Hacker News new | ask | show | jobs
by torben-friis 2559 days ago
Typescript has been useful for my team to reduce the number of unit tests and constant checking of number and order of parameters in functions, presence of null/undefined values, etc - when compared to JS obviously. It works particularly well when coupled with JSON schema validation that checks that the contract of your api is not ignored (TS types map very easily to and from JSON schemas).

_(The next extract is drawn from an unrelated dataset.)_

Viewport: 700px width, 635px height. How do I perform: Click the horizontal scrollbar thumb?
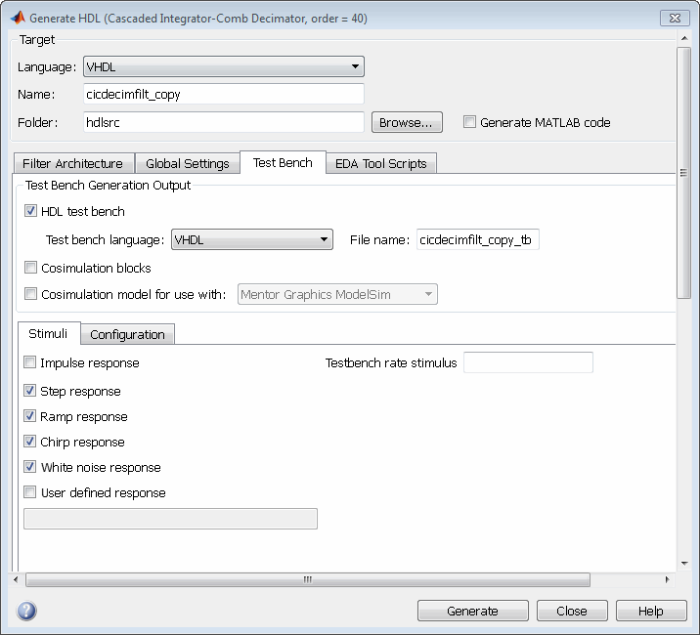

As for your third paragraph, we follow some degree of functional programming precepts, which implies we avoid mutability as much as possible, so I can't comment much on the problems of mutating TS. I enthusiastically recommend pursuing immutability though, TS or not.

1 comments

I still don't get it. You can also add rigorous schema validation to your API endpoints with plain JS so you don't need to worry about strange inputs in your tests either. This is not unique to TS.
Perhaps I didn't explain it well - my point was not that you need TS to validate your inputs, it was that you can use TS to guarantee internal consistency of data, and that said internal consistency will work well as long as you ensure that the input is safe -which you do need to implement through other means like json schema. What TS offers in this context is to ensure that you didn't call a function with arguments present in the wrong order, that you didn't assign one variable instead of another, that you didn't forget to include one last argument...

All things that come up relatively frequently in vanilla JS during refactoring processes.

Yes, but it feels like more work and it's more verbose. In Typescript, it's also more or less convention, where as in JS it's just nice to have. I have less guesswork to do with Typescript. There's value in that.